After the season ends, and their final semesters of college wrap up, O’Dell and Shafer have some different plans. Shafer intends on seeing if he can continue his professional career abroad, as several other recent Swarthmore grads have done –– another new path for Garnet hoopers. 

O’Dell has different plans: a Ph.D. in Chemistry, which means another half-decade (and likely more) of courses and research, with a to-be-determined career at the end. He’s already been published, co-authoring a paper with Swarthmore professor Kathryn R. Riley (and several others) entitled In Situ Quantification of Silver Nanoparticle Dissolution Kinetics in Simulated Sweat Using Linear Sweep Stripping Voltammetry. (“Understand it? I could barely pronounce the title of the article,” Kosmalski quipped.)

Before that all happens, they’ve got plenty of basketball left to play in Garnet uniforms. Centennial Conference play starts in earnest soon, with Ursinus (4-2), Gettysburg (6-0) and No. 22 Johns Hopkins (6-0) all coming up in the next 10 days.
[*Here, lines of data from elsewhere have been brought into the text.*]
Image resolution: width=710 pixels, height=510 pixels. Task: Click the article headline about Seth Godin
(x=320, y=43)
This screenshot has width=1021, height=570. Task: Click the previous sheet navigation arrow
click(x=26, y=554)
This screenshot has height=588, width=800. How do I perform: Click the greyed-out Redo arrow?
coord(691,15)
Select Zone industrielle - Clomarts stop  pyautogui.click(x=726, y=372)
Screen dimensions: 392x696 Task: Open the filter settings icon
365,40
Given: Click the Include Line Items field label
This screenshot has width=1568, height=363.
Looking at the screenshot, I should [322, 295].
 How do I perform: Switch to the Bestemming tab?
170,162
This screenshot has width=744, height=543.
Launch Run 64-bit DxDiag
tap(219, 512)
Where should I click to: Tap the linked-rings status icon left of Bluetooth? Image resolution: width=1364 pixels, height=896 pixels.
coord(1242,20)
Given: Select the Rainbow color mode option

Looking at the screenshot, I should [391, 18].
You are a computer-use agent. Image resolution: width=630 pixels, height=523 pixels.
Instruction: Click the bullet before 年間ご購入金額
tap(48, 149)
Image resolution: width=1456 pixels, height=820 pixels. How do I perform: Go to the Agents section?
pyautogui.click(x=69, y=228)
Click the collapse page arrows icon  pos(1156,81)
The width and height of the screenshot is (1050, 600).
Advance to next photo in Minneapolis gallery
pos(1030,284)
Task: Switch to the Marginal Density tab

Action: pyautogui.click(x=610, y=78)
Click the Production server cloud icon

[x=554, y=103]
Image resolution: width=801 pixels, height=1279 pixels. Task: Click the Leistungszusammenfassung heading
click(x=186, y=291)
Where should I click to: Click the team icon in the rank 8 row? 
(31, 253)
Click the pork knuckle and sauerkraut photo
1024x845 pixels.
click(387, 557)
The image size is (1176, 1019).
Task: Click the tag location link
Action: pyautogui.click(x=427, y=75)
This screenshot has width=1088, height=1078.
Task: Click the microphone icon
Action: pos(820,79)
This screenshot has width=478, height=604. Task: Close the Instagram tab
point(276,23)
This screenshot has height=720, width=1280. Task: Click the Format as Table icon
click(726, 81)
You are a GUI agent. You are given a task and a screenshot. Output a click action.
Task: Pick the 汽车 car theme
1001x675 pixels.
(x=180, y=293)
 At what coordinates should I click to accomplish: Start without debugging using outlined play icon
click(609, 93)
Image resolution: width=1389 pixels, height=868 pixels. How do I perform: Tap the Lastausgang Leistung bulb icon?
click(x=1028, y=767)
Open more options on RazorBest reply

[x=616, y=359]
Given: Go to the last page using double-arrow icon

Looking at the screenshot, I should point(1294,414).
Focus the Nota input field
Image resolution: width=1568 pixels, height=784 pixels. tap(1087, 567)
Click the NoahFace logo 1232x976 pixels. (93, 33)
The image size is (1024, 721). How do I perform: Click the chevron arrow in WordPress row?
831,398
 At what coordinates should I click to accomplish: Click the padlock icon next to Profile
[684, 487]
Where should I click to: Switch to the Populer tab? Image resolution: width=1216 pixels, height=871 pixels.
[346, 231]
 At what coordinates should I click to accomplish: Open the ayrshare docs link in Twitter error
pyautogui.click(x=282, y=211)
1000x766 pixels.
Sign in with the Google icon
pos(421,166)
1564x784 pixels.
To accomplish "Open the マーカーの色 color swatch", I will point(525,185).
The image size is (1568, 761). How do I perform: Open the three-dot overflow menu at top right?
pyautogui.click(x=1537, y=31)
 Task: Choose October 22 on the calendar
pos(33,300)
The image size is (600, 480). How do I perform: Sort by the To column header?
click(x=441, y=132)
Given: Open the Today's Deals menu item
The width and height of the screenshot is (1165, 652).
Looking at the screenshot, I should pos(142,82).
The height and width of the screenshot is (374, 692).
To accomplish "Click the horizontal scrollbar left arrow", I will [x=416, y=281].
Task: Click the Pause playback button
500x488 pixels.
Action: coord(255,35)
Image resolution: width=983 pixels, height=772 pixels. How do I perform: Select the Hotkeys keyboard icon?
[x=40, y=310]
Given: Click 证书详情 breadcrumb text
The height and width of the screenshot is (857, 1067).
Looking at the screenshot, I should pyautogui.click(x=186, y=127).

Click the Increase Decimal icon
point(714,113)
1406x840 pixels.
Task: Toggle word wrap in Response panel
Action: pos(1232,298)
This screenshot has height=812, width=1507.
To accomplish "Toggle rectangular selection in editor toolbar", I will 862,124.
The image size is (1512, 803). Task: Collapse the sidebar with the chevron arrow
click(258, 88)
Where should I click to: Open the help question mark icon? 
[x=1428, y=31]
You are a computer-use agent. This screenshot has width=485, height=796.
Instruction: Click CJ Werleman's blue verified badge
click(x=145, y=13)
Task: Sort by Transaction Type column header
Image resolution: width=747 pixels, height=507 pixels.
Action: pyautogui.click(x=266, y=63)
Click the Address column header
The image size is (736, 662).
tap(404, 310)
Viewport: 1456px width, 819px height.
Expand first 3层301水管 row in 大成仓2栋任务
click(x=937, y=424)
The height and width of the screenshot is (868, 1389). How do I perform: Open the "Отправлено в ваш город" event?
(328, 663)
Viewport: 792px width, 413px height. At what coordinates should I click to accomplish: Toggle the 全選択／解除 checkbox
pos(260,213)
The 6-0 start is nice, but it doesn’t take many losses to wind up on the wrong side of the Division III bubble, and the Centennial is shaping up to be one of the most competitive races around, with four teams still unbeaten on the season. So, that current No. 1 ranking next to the Garnet’s name?

“It really means nothing right now,” O’Dell said. “We want to be No. 1 at the end of the year.”